Página »

============

A visita ao centro, que habitualmente serve de abrigo a mais de 50 animais - e que tem como objetivo último devolvê-los à vida selvagem - ainda passa por milhafres e mochos. E novamente a incompreensão: "Não percebo como é que alguém pega num animal destes e o fecha numa gaiola". A veterinária, Inês Silveira, diz que "muitas vezes não é por maldade, é por ignorância", ao que Inês Sousa Real responde que "era fundamental que os currículos escolares tivessem esta dimensão". No centro estão também três ouriços (e eram outros que, a ser possível, tinham encontrado casa entre o staff do PAN) e uma águia-de-asa-redonda. "E o que é que acha da águia Vitória, do Benfica?", dispara alguém para a veterinária. Há um momento de suspense, o tema é quente: "Não sei, teria de avaliar o nível de stress...". "Recebemos queixas de pessoas que acham que o animal está em stress. Vamos ter um voto de saudação, temos de avaliar...", contextualiza Inês Sousa Real.
Temas quentes é coisa que não falta na agenda do PAN. Há dois perfeitamente identificados: a caça e as touradas. Sempre que um deles entra na agenda é certo que o número de mails de protesto enviado para o partido, mais ou menos insultuosos, dispara. Inês Sousa Real contará entre risos, um pouco mais tarde, que o "presente" mais original que já receberam na sede do partido foi uma caixa... de estrume. Nada que apoquente ambientalistas: "Aproveitámos". E é ainda sorridente que vai desfiando de memória algumas das mensagens que recebe : "No meu prato mando eu", "Deixa o meu bife em paz"... "Ó homem, mande lá no seu prato, nós não queremos impor nada a ninguém. Queremos que as pessoas tenham consciência que há uma alimentação que é mais sustentável" para o planeta. Mas, dito isto, muda de tom: "Em dois casos apresentei queixa-crime, que estão a correr, num já há acusação. Eram recorrentes, com ameaças de morte". Na comitiva lembram-se momentos de maior tensão, no Montijo e no aeroporto de Beja. "No Montijo tentaram travar uma ação de campanha. E a polícia esteve mal, mas continuámos", lembra a líder do PAN, recordando que nas festas do Montijo foi colocada uma tarja a dizer "O PAN e a Inês Sousa Real não são bem vindos". Mas estes casos, acrescenta a deputada, são "a exceção e não a regra". Essa é que as relações sejam "cordiais".
É meio dia e meio quando a visita acaba. No entretanto, a busca por um restaurante vegetariano nas redondezas encaminha a comitiva para Torres Vedras. Inês Sousa real lamenta que o atraso do avião, no dia anterior, tenha deitado por terra os planos de fazer pão de banana com chocolate para a jornada. Ao almoço pergunta por comida vegana, almoça um hambúrguer de grão e batata doce, batatas fritas e salada - como quase toda a comitiva, com a exceção de uma francesinha vegetariana que abre a conversa sobre os melhores restaurantes com esta iguaria e que há de ir dar a um restaurante na Benedita com uma canja de cogumelos divinal. Ainda se faz muito de passa palavra o roteiro da boa comida vegetariana em Portugal.

============

Dados disponíveis »

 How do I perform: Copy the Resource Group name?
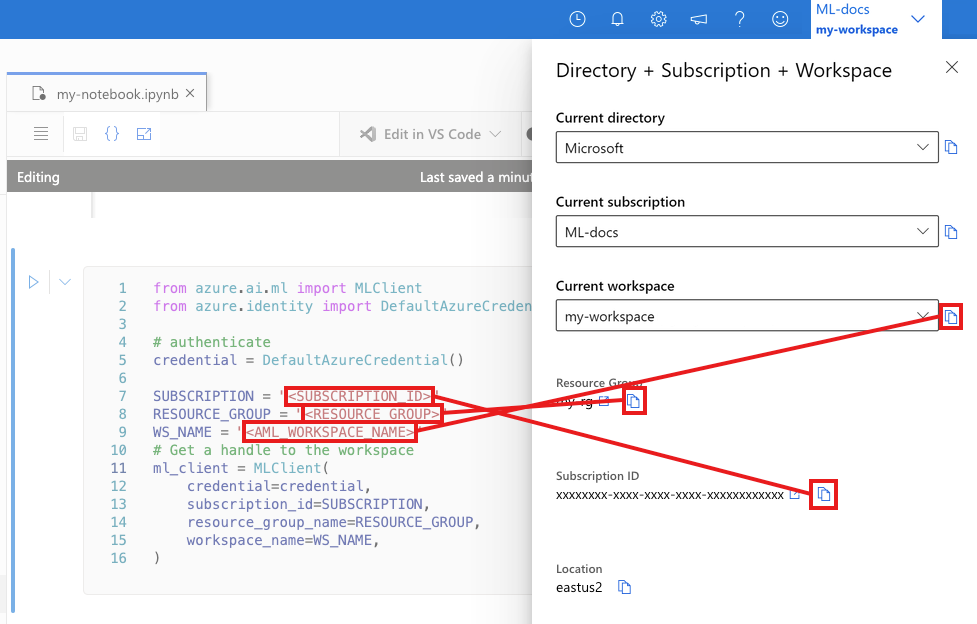pyautogui.click(x=634, y=400)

============

Tarefas do exercício »
- a) Diga se cada afirmação concorda com o texto sobre a visita do PAN ao centro de animais, respondendo sim ou não e citando entre aspas as palavras do texto que o decidem: (i) O centro costuma abrigar mais de 50 animais. (ii) O presente mais original recebido na sede do partido foi uma caixa de fruta. (iii) A procura de um restaurante vegetariano levou a comitiva a Lisboa.
- b) No texto sobre a visita do PAN, quais são os dois temas quentes perfeitamente identificados na agenda do partido?
Responda apenas com base no texto, sem recorrer ao material.

Exercício resolvido »
- a)
(i) Sim: "habitualmente serve de abrigo a mais de 50 animais".
(ii) Não: "foi uma caixa... de estrume".
(iii) Não: "encaminha a comitiva para Torres Vedras".

- b) A caça e as touradas.